=== Aim of the task ===
An exact transcription of all the entries below is required.

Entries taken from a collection
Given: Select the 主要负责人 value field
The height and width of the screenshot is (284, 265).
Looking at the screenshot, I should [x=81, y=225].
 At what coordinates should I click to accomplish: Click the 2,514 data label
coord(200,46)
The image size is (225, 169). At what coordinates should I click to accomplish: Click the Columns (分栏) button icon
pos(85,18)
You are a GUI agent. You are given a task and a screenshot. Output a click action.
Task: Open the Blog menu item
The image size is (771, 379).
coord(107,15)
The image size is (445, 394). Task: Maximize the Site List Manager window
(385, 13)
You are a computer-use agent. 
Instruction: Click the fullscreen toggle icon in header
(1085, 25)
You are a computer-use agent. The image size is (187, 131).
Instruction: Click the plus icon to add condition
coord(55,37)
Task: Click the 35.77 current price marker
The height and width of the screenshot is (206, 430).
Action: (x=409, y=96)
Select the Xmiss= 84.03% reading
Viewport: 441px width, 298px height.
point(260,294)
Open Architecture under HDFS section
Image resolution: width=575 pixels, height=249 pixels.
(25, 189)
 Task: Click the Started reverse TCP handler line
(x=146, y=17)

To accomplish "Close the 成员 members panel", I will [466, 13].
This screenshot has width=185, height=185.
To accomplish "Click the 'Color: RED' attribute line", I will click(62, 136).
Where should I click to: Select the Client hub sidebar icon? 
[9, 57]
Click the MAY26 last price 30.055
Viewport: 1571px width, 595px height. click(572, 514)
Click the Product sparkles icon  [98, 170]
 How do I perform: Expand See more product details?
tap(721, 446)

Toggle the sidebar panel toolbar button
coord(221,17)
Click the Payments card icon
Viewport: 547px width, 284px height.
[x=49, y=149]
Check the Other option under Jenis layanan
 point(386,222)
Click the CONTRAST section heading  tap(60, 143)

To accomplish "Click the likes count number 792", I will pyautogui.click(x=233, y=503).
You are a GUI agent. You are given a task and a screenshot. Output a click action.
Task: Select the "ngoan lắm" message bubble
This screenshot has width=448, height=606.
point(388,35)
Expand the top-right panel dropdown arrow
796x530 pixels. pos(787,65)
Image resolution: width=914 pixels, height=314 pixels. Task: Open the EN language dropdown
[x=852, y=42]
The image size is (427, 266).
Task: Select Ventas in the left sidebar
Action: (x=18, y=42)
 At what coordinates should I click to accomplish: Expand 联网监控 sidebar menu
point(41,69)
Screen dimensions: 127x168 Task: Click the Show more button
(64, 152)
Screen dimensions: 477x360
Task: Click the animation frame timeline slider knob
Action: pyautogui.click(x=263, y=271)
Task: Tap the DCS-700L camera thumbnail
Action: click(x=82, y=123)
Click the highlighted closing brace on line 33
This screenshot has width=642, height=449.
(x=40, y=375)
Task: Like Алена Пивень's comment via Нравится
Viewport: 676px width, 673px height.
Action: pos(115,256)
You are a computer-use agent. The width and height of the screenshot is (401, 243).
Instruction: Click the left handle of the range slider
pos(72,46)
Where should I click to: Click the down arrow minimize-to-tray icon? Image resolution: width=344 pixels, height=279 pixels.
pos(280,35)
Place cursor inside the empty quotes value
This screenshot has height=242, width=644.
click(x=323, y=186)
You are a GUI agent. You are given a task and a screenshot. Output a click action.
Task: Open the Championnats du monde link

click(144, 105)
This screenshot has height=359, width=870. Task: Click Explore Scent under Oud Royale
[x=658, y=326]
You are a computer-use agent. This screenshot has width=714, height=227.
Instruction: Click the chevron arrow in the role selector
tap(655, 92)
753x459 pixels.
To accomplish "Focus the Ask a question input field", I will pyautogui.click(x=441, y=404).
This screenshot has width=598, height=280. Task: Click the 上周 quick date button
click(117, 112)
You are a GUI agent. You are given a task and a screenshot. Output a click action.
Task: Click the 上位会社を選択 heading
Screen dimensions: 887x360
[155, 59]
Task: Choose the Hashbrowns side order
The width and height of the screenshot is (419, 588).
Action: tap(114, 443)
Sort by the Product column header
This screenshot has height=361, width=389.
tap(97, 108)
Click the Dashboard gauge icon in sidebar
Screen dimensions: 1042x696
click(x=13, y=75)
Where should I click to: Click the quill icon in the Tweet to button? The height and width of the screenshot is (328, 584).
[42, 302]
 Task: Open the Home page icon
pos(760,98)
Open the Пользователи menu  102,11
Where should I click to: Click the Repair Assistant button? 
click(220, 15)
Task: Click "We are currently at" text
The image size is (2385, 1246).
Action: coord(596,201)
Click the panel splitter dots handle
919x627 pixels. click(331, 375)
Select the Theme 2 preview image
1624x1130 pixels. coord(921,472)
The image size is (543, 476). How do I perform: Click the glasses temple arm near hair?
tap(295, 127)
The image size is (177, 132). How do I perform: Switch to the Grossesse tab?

=== Answer to this task ===
Given: Select the 主要负责人 value field
The height and width of the screenshot is (284, 265).
Looking at the screenshot, I should [x=81, y=225].
 At what coordinates should I click to accomplish: Click the 2,514 data label
coord(200,46)
The image size is (225, 169). At what coordinates should I click to accomplish: Click the Columns (分栏) button icon
pos(85,18)
You are a GUI agent. You are given a task and a screenshot. Output a click action.
Task: Open the Blog menu item
The image size is (771, 379).
coord(107,15)
The image size is (445, 394). Task: Maximize the Site List Manager window
(385, 13)
You are a computer-use agent. 
Instruction: Click the fullscreen toggle icon in header
(1085, 25)
You are a computer-use agent. The image size is (187, 131).
Instruction: Click the plus icon to add condition
coord(55,37)
Task: Click the 35.77 current price marker
The height and width of the screenshot is (206, 430).
Action: (x=409, y=96)
Select the Xmiss= 84.03% reading
Viewport: 441px width, 298px height.
point(260,294)
Open Architecture under HDFS section
Image resolution: width=575 pixels, height=249 pixels.
(25, 189)
 Task: Click the Started reverse TCP handler line
(x=146, y=17)

To accomplish "Close the 成员 members panel", I will [466, 13].
This screenshot has width=185, height=185.
To accomplish "Click the 'Color: RED' attribute line", I will click(62, 136).
Where should I click to: Select the Client hub sidebar icon? 
[9, 57]
Click the MAY26 last price 30.055
Viewport: 1571px width, 595px height. click(572, 514)
Click the Product sparkles icon  [98, 170]
 How do I perform: Expand See more product details?
tap(721, 446)

Toggle the sidebar panel toolbar button
coord(221,17)
Click the Payments card icon
Viewport: 547px width, 284px height.
[x=49, y=149]
Check the Other option under Jenis layanan
 point(386,222)
Click the CONTRAST section heading  tap(60, 143)

To accomplish "Click the likes count number 792", I will pyautogui.click(x=233, y=503).
You are a GUI agent. You are given a task and a screenshot. Output a click action.
Task: Select the "ngoan lắm" message bubble
This screenshot has width=448, height=606.
point(388,35)
Expand the top-right panel dropdown arrow
796x530 pixels. pos(787,65)
Image resolution: width=914 pixels, height=314 pixels. Task: Open the EN language dropdown
[x=852, y=42]
The image size is (427, 266).
Task: Select Ventas in the left sidebar
Action: (x=18, y=42)
 At what coordinates should I click to accomplish: Expand 联网监控 sidebar menu
point(41,69)
Screen dimensions: 127x168 Task: Click the Show more button
(64, 152)
Screen dimensions: 477x360
Task: Click the animation frame timeline slider knob
Action: pyautogui.click(x=263, y=271)
Task: Tap the DCS-700L camera thumbnail
Action: click(x=82, y=123)
Click the highlighted closing brace on line 33
This screenshot has width=642, height=449.
(x=40, y=375)
Task: Like Алена Пивень's comment via Нравится
Viewport: 676px width, 673px height.
Action: pos(115,256)
You are a computer-use agent. The width and height of the screenshot is (401, 243).
Instruction: Click the left handle of the range slider
pos(72,46)
Where should I click to: Click the down arrow minimize-to-tray icon? Image resolution: width=344 pixels, height=279 pixels.
pos(280,35)
Place cursor inside the empty quotes value
This screenshot has height=242, width=644.
click(x=323, y=186)
You are a GUI agent. You are given a task and a screenshot. Output a click action.
Task: Open the Championnats du monde link

click(144, 105)
This screenshot has height=359, width=870. Task: Click Explore Scent under Oud Royale
[x=658, y=326]
You are a computer-use agent. This screenshot has width=714, height=227.
Instruction: Click the chevron arrow in the role selector
tap(655, 92)
753x459 pixels.
To accomplish "Focus the Ask a question input field", I will pyautogui.click(x=441, y=404).
This screenshot has width=598, height=280. Task: Click the 上周 quick date button
click(117, 112)
You are a GUI agent. You are given a task and a screenshot. Output a click action.
Task: Click the 上位会社を選択 heading
Screen dimensions: 887x360
[155, 59]
Task: Choose the Hashbrowns side order
The width and height of the screenshot is (419, 588).
Action: tap(114, 443)
Sort by the Product column header
This screenshot has height=361, width=389.
tap(97, 108)
Click the Dashboard gauge icon in sidebar
Screen dimensions: 1042x696
click(x=13, y=75)
Where should I click to: Click the quill icon in the Tweet to button? The height and width of the screenshot is (328, 584).
[42, 302]
 Task: Open the Home page icon
pos(760,98)
Open the Пользователи menu  102,11
Where should I click to: Click the Repair Assistant button? 
click(220, 15)
Task: Click "We are currently at" text
The image size is (2385, 1246).
Action: coord(596,201)
Click the panel splitter dots handle
919x627 pixels. click(331, 375)
Select the Theme 2 preview image
1624x1130 pixels. coord(921,472)
The image size is (543, 476). How do I perform: Click the glasses temple arm near hair?
tap(295, 127)
The image size is (177, 132). How do I perform: Switch to the Grossesse tab?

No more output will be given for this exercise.